Pull out every line below that holds the word "computer".

Records to use: Begin

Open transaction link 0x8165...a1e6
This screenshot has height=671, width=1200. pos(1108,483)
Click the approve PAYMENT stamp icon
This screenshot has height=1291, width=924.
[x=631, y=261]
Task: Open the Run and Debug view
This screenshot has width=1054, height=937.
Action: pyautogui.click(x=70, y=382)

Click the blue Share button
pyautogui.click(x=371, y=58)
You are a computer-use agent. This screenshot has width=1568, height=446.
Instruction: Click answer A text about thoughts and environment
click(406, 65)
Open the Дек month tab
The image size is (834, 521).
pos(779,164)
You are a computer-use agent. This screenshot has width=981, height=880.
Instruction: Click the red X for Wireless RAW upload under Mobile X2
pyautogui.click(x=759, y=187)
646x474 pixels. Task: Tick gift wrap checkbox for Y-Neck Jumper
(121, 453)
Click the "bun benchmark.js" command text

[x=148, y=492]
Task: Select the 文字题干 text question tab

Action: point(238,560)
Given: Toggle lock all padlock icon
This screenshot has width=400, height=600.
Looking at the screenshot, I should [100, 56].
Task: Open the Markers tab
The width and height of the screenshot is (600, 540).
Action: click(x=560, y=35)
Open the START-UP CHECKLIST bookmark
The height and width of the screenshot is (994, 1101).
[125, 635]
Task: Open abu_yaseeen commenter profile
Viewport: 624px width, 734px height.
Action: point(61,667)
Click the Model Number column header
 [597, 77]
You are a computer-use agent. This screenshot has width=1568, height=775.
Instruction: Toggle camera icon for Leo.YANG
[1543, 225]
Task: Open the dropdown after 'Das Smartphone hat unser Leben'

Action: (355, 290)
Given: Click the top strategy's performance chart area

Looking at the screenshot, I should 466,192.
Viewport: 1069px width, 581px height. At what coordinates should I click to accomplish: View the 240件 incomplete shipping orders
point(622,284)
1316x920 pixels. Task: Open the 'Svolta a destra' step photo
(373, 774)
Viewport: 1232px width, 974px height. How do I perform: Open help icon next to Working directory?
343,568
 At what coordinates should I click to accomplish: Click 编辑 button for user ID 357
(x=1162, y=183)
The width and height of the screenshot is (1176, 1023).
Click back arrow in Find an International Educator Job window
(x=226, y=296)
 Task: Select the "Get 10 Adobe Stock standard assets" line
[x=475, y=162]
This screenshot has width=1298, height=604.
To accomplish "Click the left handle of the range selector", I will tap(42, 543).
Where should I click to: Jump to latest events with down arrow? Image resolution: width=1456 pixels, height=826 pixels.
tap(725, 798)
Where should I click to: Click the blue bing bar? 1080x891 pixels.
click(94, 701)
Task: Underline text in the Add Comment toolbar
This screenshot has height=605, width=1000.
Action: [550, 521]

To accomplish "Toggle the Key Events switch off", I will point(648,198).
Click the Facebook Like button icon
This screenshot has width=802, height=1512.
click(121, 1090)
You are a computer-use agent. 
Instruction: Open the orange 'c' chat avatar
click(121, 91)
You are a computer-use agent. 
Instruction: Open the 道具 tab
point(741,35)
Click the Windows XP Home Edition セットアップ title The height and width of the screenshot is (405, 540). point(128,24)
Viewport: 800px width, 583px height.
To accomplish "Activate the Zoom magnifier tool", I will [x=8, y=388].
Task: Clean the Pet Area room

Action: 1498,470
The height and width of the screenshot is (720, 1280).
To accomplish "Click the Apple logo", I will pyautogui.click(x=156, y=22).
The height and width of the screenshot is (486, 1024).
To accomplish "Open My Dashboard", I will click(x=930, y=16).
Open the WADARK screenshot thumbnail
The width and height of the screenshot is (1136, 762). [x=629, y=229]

Records to use: End

* Response:
You are a computer-use agent. This screenshot has width=1568, height=446.
You are a computer-use agent. This screenshot has width=981, height=880.
You are a computer-use agent. This screenshot has width=1568, height=775.
You are a computer-use agent. 
You are a computer-use agent. 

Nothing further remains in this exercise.